For years I have objectied to the dichotomization of general internal medicine. I have blogged about the problems of some hospitalist situations. Most outpatient only general internal medicine situations are even more problematic.
Fortunately, I know some great internists who still do both. They have the best jobs. But their ability to succeed in those jobs is becoming threatened. And few graduates see that job as a desirable one.
So I applaud Bob Doherty for his clear explication. I applaud the political struggle that internal medicine is fighting, but I worry about how we make that job attractive to residents. Perhaps the patient centered medical home is the answer, it just might be.
The term primary care works in the halls of the Capital, but it fails in the minds of students and residents. We will probably continue to debate this for several years. Our debate clearly is shaped by the differing context of our daily lives.

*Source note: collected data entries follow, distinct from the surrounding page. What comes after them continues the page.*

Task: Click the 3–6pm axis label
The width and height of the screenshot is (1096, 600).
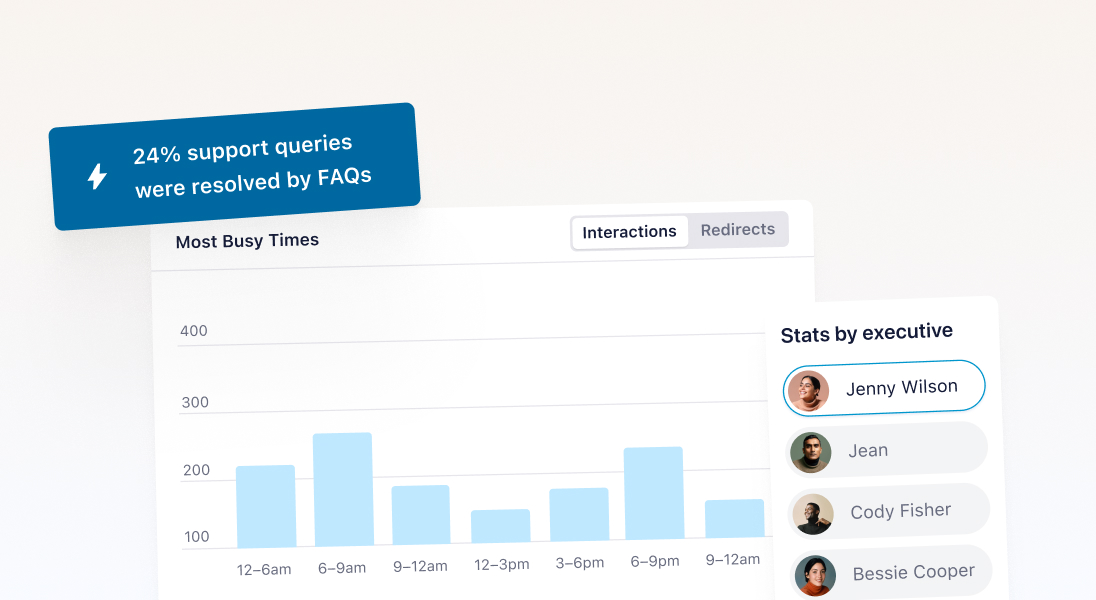Action: tap(577, 562)
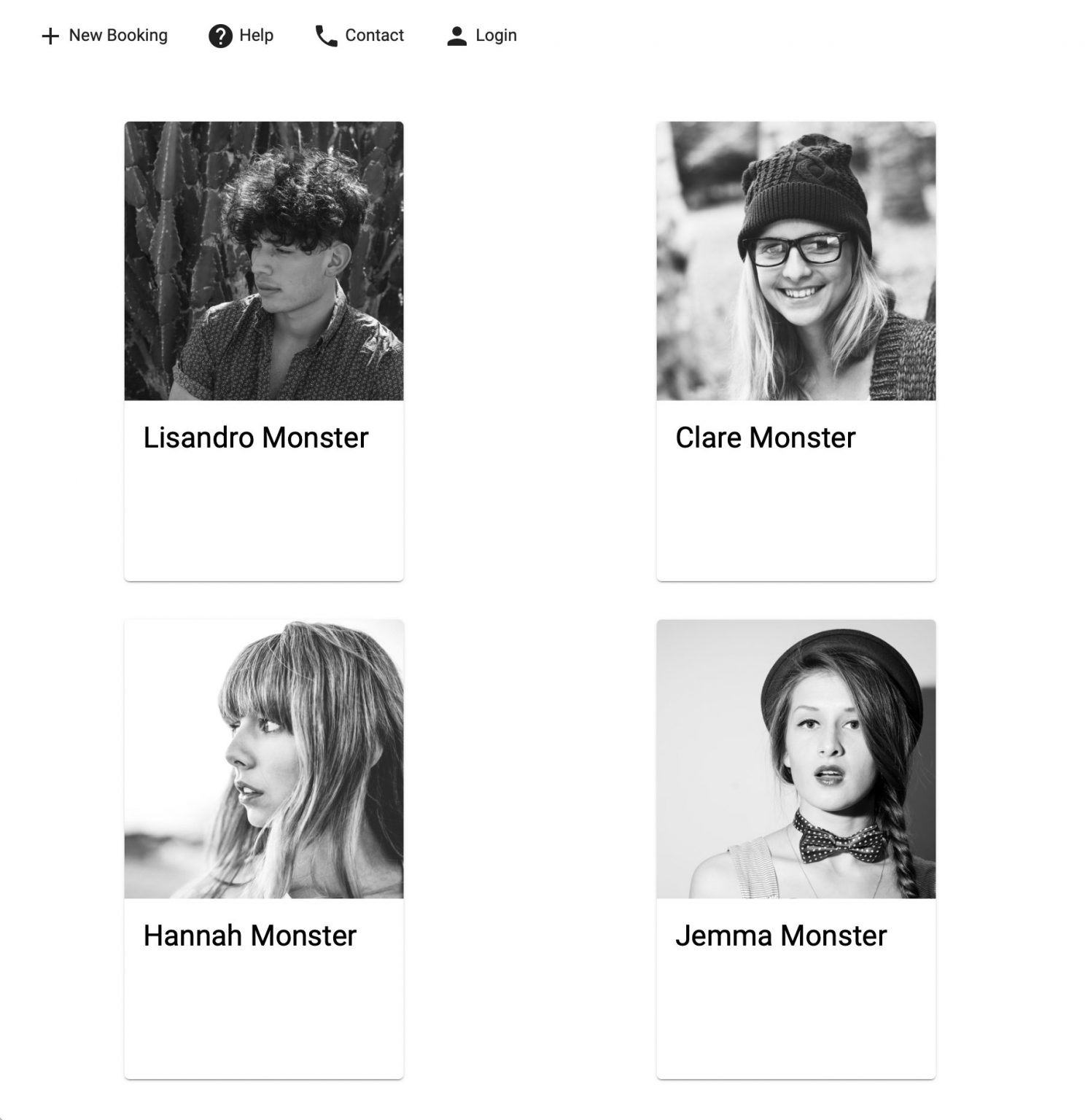1085x1120 pixels.
Task: Click the Clare Monster name heading
Action: coord(766,438)
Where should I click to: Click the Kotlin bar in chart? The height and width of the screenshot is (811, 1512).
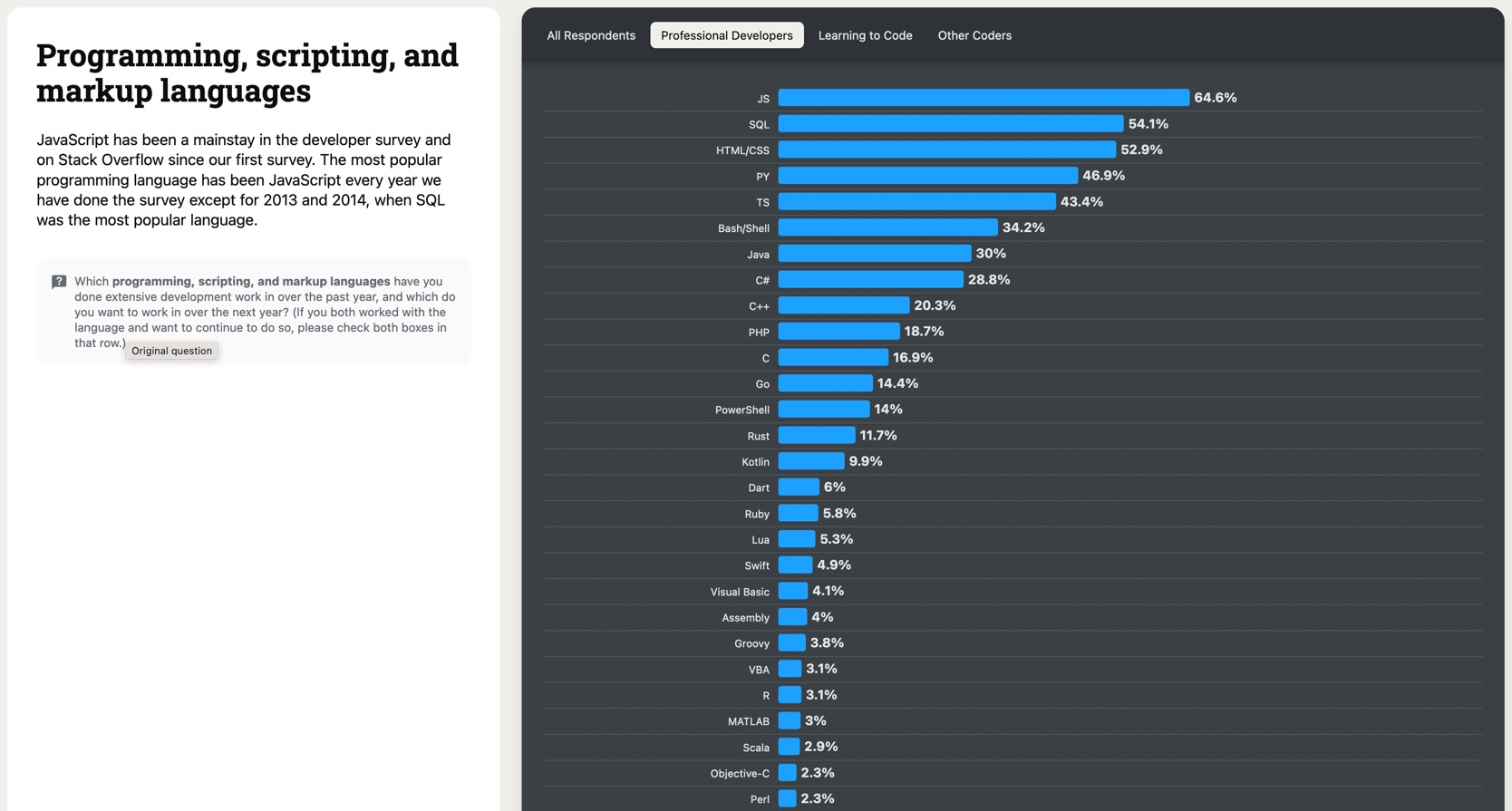coord(810,461)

{ 2 comments… read them below or add one }
As the problem with medicine is payment issues, and as long as insurance/government pays for medical care, the problem we have is political; it seems odd to continue this “debate” to shed the name “primary care” to attract residents. Worrying about how we make the job attractive to residents by insisting on “gerneral internist” or “generalist” or calling specialists “partialist” or morphing general medicine into “specialist” does nothing to actually address the problem. “Primary care” fails in the minds of students and residents, in essence because of problems associated with low payment- not enough money means 10min visits and current payment structures means excessive paperwork. General Internal Medicine/Primary Care/”non partialist medicine for adults” fails because it is financially untenable. The failure to give up this “debate” is in essence a insistence on sticking within the context of individual daily lives; not only a failure to actually see the whole, but a strange fascination with “semantic drifts.”
I am afraid that the only thing that will make internal medicine attractive to residents is a fundamentally reformed health care system in which the funding of medical education is different.
It takes weeks for medical students to realize that they have to pay back their loans and that cognition has no value in American medicine. That process undoubtedly may begin in the last year of college when students make the plunge into medicine.
Internal medicine is cognitive. I remember once coming up with the correct diagnosis to a patient while asleep. My mind was obviously thinking. One has to feel that one’s thinking is valued and that learning is valued. It no longer is.
To be a good internist you need to read a lot lifelong, learn clinical quantitative epidemiology to be able to make guesstimates of probability, be able to access information relevant to your patients quickly, and be able to progress quickly or slowly to the proper decisions and diagnoses.
Ruminating about debt or doing procedures to pay back loans destabilizes that cognitive equilibrium. So medical students prefer to do something with straightforward procedures that are well rewarded. The health care system is unfair and irrational and so they look to lifestyle as a compensation. They do not want to confront the status quo. They prefer to work fewer hours.
To revive internal medicine this society will have to restore that cognitive equilibrium.
Loan forgiveness is too little too late.
We can argue all we want about the nuances we want in definitions. The bottom line is that they make no difference.
I have written an op-ed piece on the financing of medical education that I have circulated at the ACP and elsewhere among all the people who are concerned with primary care. Only two people responded. One had little or no sympathy for the attitudes of medical students. The people at the ACP did not respond.
Until the ACP and other similar groups begin to value the human needs of their recruits they will get nowhere. That is to the detriment of American medicine and threatens even the slight prospects we have for true universal health insurance.